小保方晴子さんが『あの日』を出版してすごい売れ行きのようである。今日の朝日新聞の読書欄の売れ行きランキングではトップを行っている。私も読みたい。しかし、私が知りたいのは小保方晴子さんの心のなかであって、若山先生が悪いなどと責任転嫁をしている彼女の心ではない。

理研の調査委員会がSTAP細胞はES細胞が混入したもので、存在しなかったという報告を行ったのが、2014年12月。その数ヶ月後に出版された『日経サイエンス』の3月号がこの「STAPの全貌」という特集を組んでいる。

とくに詫摩雅子と古田彩の書いた「幻想の細胞 判明した正体」は、素人にもわかりやすく書かれている。それによると、若山氏と遠藤高帆氏(理研統合生命医科学研究センター上級研究員)の独自の解析から、かつて若山研究室にいた大田研究員が2005年に作ったES細胞が使われていたということが判明したという。

しかしこれほど何度もES細胞の混入が単なるミスだとは考えられず、誰かが意図的に混入させたにちがいないが、一体誰がそうしたのかはこれらの調査でも突き止めることができなかったという。

もちろん小保方晴子さんが混入の張本人にちがいないのだろうが、なぜそんなことをすることになったのか、私たちには闇にほかならない彼女の心の奥を『あの日』は解き明かしてくれるものと期待していただけに、残念だ。

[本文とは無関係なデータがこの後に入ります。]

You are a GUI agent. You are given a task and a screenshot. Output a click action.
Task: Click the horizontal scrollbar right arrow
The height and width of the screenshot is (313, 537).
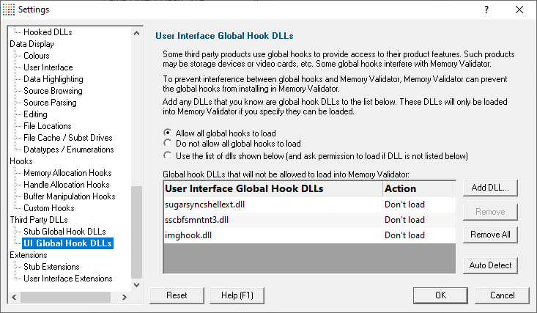pos(125,297)
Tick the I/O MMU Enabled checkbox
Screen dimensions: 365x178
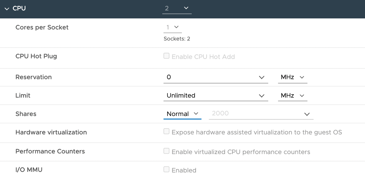tap(166, 169)
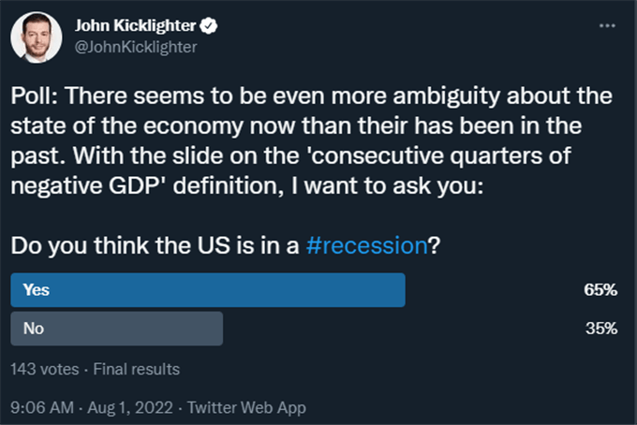Open John Kicklighter's profile picture
637x425 pixels.
(x=37, y=37)
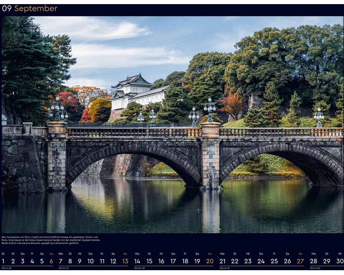
Task: Click date 10 in the date row
Action: click(x=90, y=261)
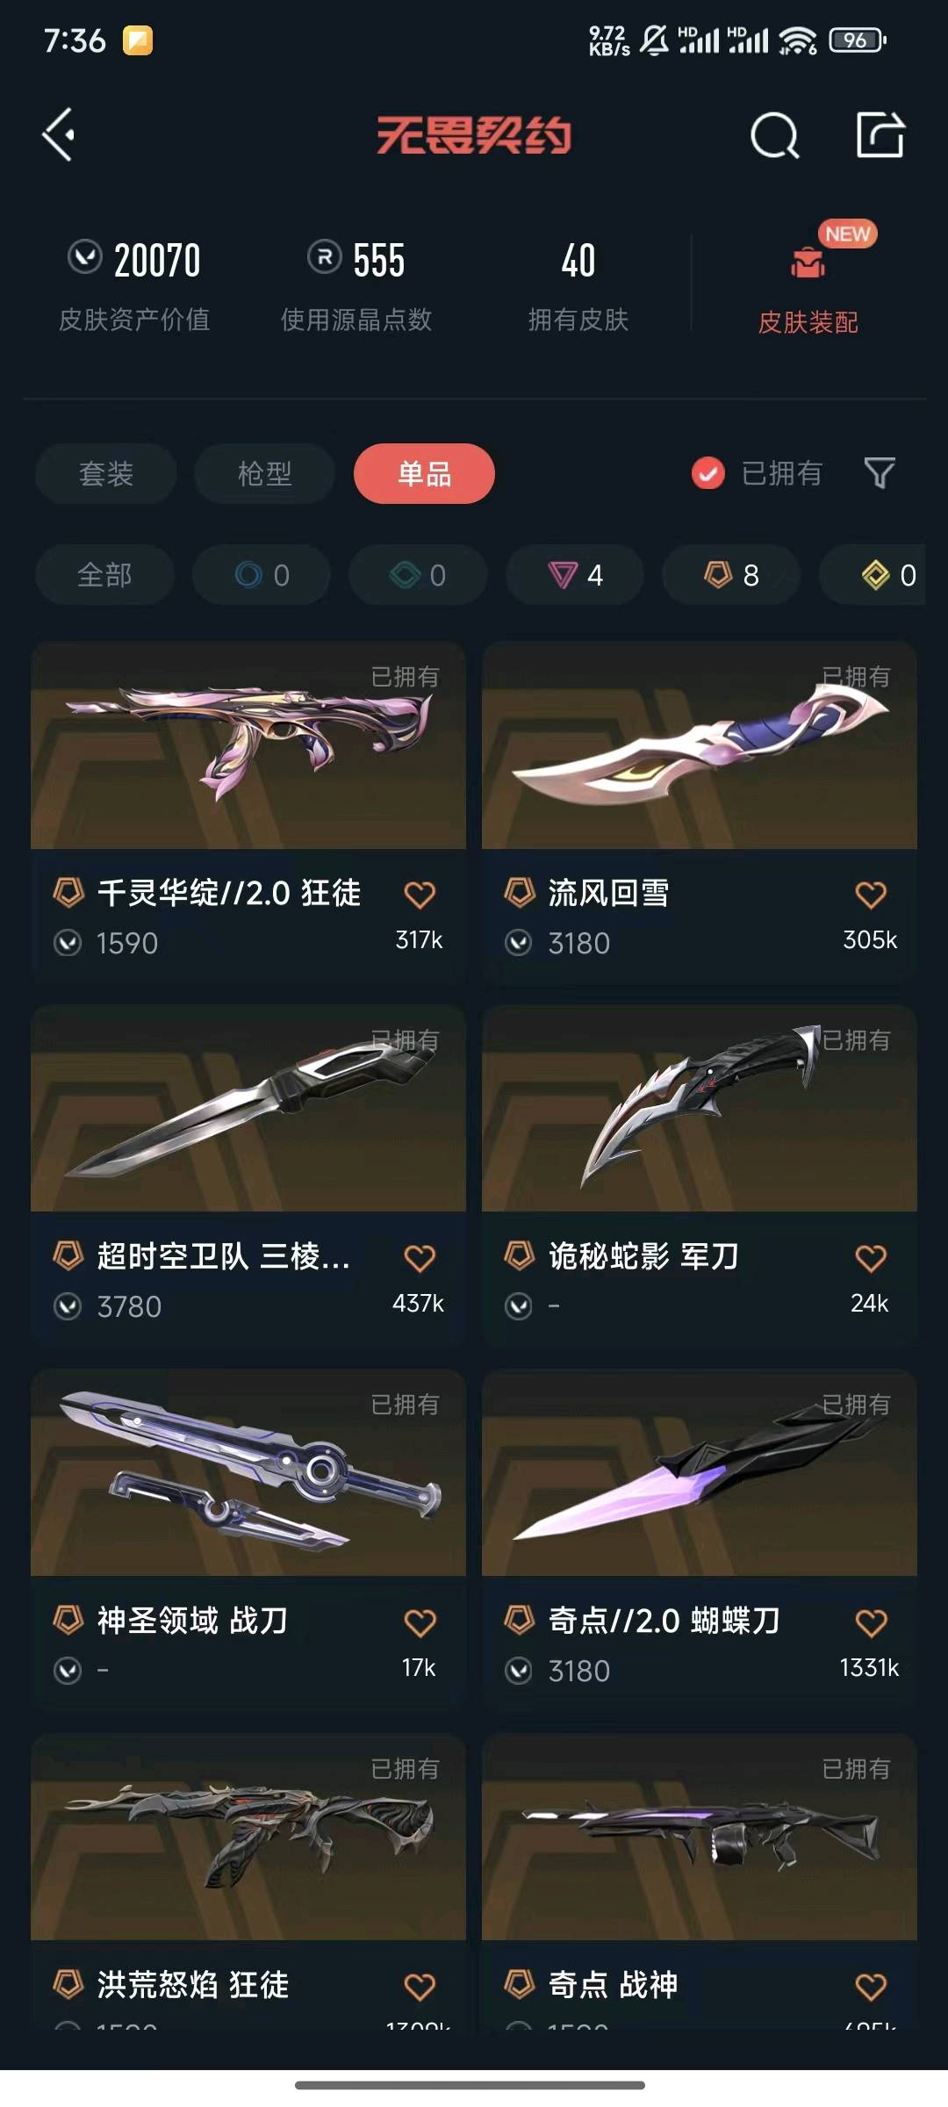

この特集記事は、以前読んだ須田桃子著『捏造の科学者』より、科学系の読み物なので、当事者たちの人間関係だとか心の動きだとか理研の利害関係のような話しは一切なくて、純粋に科学論文的な書き方がされているので、両者を合わせて読めば、STAP細胞問題の現時点でのおよその到達点を把握することができると思う。